◆ **Task objective**:
Render each line of the records below as one string in a JSON list, leaving out blank lines.

Element and text position data

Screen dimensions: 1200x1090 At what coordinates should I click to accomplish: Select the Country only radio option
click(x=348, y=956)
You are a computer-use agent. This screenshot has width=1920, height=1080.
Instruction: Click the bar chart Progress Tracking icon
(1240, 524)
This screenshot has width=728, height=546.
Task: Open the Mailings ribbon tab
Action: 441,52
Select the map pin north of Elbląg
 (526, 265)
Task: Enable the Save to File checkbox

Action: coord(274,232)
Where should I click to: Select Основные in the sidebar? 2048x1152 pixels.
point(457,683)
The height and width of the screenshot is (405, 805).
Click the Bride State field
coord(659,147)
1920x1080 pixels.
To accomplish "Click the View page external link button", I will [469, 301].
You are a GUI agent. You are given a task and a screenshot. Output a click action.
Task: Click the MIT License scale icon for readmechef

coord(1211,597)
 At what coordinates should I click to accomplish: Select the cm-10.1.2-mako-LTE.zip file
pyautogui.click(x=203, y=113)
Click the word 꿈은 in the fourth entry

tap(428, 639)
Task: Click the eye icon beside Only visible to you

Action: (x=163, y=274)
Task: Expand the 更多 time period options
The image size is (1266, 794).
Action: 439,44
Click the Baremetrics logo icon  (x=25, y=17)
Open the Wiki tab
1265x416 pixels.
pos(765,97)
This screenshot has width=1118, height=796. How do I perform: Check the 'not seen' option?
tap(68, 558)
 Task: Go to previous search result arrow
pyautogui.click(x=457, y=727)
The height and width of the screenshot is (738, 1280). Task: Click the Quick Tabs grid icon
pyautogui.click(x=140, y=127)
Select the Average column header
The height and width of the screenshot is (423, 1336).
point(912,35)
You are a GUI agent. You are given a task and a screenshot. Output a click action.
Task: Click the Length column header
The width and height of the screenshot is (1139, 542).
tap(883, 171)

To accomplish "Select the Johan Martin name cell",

◆ **Exercise response**:
[
  "Screen dimensions: 1200x1090 At what coordinates should I click to accomplish: Select the Country only radio option",
  "click(x=348, y=956)",
  "You are a computer-use agent. This screenshot has width=1920, height=1080.",
  "Instruction: Click the bar chart Progress Tracking icon",
  "(1240, 524)",
  "This screenshot has width=728, height=546.",
  "Task: Open the Mailings ribbon tab",
  "Action: 441,52",
  "Select the map pin north of Elbląg",
  " (526, 265)",
  "Task: Enable the Save to File checkbox",
  "Action: coord(274,232)",
  "Where should I click to: Select Основные in the sidebar? 2048x1152 pixels.",
  "point(457,683)",
  "The height and width of the screenshot is (405, 805).",
  "Click the Bride State field",
  "coord(659,147)",
  "1920x1080 pixels.",
  "To accomplish \"Click the View page external link button\", I will [469, 301].",
  "You are a GUI agent. You are given a task and a screenshot. Output a click action.",
  "Task: Click the MIT License scale icon for readmechef",
  "coord(1211,597)",
  " At what coordinates should I click to accomplish: Select the cm-10.1.2-mako-LTE.zip file",
  "pyautogui.click(x=203, y=113)",
  "Click the word 꿈은 in the fourth entry",
  "tap(428, 639)",
  "Task: Click the eye icon beside Only visible to you",
  "Action: (x=163, y=274)",
  "Task: Expand the 更多 time period options",
  "The image size is (1266, 794).",
  "Action: 439,44",
  "Click the Baremetrics logo icon  (x=25, y=17)",
  "Open the Wiki tab",
  "1265x416 pixels.",
  "pos(765,97)",
  "This screenshot has width=1118, height=796. How do I perform: Check the 'not seen' option?",
  "tap(68, 558)",
  " Task: Go to previous search result arrow",
  "pyautogui.click(x=457, y=727)",
  "The height and width of the screenshot is (738, 1280). Task: Click the Quick Tabs grid icon",
  "pyautogui.click(x=140, y=127)",
  "Select the Average column header",
  "The height and width of the screenshot is (423, 1336).",
  "point(912,35)",
  "You are a GUI agent. You are given a task and a screenshot. Output a click action.",
  "Task: Click the Length column header",
  "The width and height of the screenshot is (1139, 542).",
  "tap(883, 171)",
  "To accomplish \"Select the Johan Martin name cell\","
]